To create some level of rule flexibility, the following Roman_string_to_unsigned0() employs a table.

It follows the strtol() style of functionality in that an end-pointer is returned indicating where parsing stopped. De-ref and test against '\0' for success.

The function has a bool subtractive parameter to steer the two major types of Roman Numeral parsing: basic, subtractive.

static const struct Roman_digit {
  char ch[3];
  bool subtractive;
  unsigned char limit;
  unsigned char nextdown;  // with parse success, offset to next element to try
  unsigned value;
} Roman_table[] = {
    { "I", false, 4, 1, 1 }, //
    { "IV", true, 1, 2, 4 }, //
    { "V", false, 1, 2, 5 }, //
    { "IX", true, 1, 4, 9 }, //
    { "X", false, 4, 1, 10 }, //
    { "XL", true, 1, 2, 40 }, //
    { "L", false, 1, 2, 50 }, //
    { "XC", true, 1, 4, 90 }, //
    { "C", false, 4, 1, 100 }, //
    { "CD", true, 1, 2, 400 }, //
    { "D", false, 1, 2, 500 }, //
    { "CM", true, 1, 4, 900 }, //
    { "M", false, 4, 1, 1000 }, //
};
#define Roman_table_N (sizeof Roman_table / sizeof Roman_table[0])
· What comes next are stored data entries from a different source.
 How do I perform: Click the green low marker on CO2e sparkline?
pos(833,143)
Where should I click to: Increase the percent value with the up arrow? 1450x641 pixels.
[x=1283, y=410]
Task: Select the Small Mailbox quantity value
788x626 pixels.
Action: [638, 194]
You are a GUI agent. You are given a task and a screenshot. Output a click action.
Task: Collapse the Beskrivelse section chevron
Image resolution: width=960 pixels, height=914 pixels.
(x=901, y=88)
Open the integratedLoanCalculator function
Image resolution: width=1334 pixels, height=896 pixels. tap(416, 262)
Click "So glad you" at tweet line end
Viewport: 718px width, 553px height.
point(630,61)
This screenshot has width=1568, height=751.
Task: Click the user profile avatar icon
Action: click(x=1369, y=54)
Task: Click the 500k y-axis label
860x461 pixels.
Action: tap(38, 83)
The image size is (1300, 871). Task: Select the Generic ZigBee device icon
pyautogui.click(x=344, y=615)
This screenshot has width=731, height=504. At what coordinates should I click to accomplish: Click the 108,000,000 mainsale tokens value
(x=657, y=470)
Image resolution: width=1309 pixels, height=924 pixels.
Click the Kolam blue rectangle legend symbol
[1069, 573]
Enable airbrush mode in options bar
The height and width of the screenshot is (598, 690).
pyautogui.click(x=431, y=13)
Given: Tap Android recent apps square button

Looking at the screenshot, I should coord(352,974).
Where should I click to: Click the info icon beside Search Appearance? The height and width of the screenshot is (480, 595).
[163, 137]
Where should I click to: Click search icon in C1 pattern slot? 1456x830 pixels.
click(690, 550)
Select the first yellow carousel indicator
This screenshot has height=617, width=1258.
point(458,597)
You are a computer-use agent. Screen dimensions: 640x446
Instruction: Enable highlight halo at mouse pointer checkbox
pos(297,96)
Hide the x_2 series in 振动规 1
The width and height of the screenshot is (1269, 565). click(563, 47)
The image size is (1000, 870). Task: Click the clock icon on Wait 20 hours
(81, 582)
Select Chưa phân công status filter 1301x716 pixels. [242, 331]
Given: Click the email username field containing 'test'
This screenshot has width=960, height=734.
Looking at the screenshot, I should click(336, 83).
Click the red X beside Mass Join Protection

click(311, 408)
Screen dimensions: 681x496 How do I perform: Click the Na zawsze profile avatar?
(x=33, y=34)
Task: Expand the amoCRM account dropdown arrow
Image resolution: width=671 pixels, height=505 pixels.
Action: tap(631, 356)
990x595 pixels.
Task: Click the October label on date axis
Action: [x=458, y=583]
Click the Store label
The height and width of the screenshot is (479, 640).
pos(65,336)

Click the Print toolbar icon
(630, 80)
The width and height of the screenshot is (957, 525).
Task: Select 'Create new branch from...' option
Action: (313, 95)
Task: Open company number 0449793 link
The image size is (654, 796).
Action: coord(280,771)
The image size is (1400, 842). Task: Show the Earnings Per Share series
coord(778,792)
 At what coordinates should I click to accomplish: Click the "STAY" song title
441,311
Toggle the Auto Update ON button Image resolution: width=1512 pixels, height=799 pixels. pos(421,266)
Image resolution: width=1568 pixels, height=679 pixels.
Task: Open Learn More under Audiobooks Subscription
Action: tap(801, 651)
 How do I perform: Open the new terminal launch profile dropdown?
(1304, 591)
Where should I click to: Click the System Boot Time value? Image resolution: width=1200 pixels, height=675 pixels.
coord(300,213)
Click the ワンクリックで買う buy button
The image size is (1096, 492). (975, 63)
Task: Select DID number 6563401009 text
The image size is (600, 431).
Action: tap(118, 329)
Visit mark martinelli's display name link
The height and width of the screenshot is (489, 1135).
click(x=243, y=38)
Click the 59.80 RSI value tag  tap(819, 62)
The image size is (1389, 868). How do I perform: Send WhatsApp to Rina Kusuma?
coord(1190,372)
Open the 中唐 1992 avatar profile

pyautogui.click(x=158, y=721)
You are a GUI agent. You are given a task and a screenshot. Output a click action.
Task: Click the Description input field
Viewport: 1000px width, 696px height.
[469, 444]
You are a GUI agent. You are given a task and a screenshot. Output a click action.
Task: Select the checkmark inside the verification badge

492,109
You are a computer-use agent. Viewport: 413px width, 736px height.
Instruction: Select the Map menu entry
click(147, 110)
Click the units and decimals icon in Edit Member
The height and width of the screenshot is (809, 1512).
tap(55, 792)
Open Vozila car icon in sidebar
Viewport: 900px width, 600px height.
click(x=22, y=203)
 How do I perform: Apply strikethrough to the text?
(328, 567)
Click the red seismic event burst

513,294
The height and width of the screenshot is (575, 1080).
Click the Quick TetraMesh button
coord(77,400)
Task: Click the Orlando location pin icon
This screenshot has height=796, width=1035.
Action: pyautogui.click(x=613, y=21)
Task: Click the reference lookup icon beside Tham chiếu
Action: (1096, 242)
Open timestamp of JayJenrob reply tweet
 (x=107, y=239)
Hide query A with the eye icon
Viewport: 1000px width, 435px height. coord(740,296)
const char *Roman_string_to_unsigned0(unsigned *dest, const char *src, bool subtractive){
  *dest = 0;
  for (unsigned i = Roman_table_N; i > 0;) {
    const struct Roman_digit *digit = &Roman_table[i - 1];
    if (!subtractive && digit->subtractive) {
      i--;
      continue;
    }
    unsigned limit = digit->limit;  // repeat count
    if (limit > 1 && subtractive) limit--;
    size_t ch_length = strlen(digit->ch);
    size_t next_i = i-1;
    for (unsigned j=0; j<limit; j++) {
      if (strncmp(src, digit->ch, ch_length) == 0) {
        *dest += digit->value;
        if (*dest < digit->value) { // Overflow detection
          return (char*) src;
        }
        src += ch_length;
        next_i = i - digit->nextdown;  // With success, maybe skip down the list 
      } else {
        break;
      }
    }
    i = next_i;
  }
  return (char*) src;
}

Notes: Case insensitivity not yet encoded. An empty string returns 0. By this code working most-to-least significant, "XXXMMM" does not pass.

Upvotes: 2

jfs

Reputation: 414655

By generating C code from a higher-level specification, we can get a readable solution that uses only standard C. For example, the regex:

  ^(?P<thousands>       M{,3})
   (?P<hundreds>CM|CD|D?C{,3})
   (?P<tens>    XC|XL|L?X{,3})
   (?P<units>   IX|IV|V?I{,3})$

can be represented as a FSM using Ragel finite-state machine compiler:

thousands =                       ('M' %{ n += 1000; }){,3};
hundreds = "CM" %{ n += 900; }
         | "CD" %{ n += 400; }
         | ('D' %{ n += 500; } )? ('C' %{ n += 100;  }){,3};
tens     = "XC" %{ n += 90;  }
         | "XL" %{ n += 40;  }
         | ('L' %{ n += 50;  } )? ('X' %{ n += 10;   }){,3};
units    = "IX" %{ n += 9;   }
         | "IV" %{ n += 4;   }
         | ('V' %{ n += 5;   } )? ('I' %{ n += 1;    }){,3};
numeral = thousands hundreds tens units;

main := numeral > { n = 0; } ;

it is a complete specification: it converts all valid Roman numerals. It rejects all that are invalid
it is concise: you can put it on a card
it is straightforward: initialize n with zero and add thousands, hundreds, tens, and units. 100s, 10s, 1s follow a simple pattern: nine | four | (five? ten{0,3}) e.g., tens part is either 90 or 40 or optional 50 plus upto three 10s.
it is declarative and easy to extend without introducing errors e.g., to support four consecutive numerals such as IIII in addition to subtractive IV, it is enough to replace {,3} with {,4}. To support Unicode/lower/upper case letters, the corresponding literals such as 'M' could be replaced with M where M = 'M' | 'm' | "Ⅿ" | "ⅿ";
ragel translates it to a fast table- or goto-driven FSM in pure C.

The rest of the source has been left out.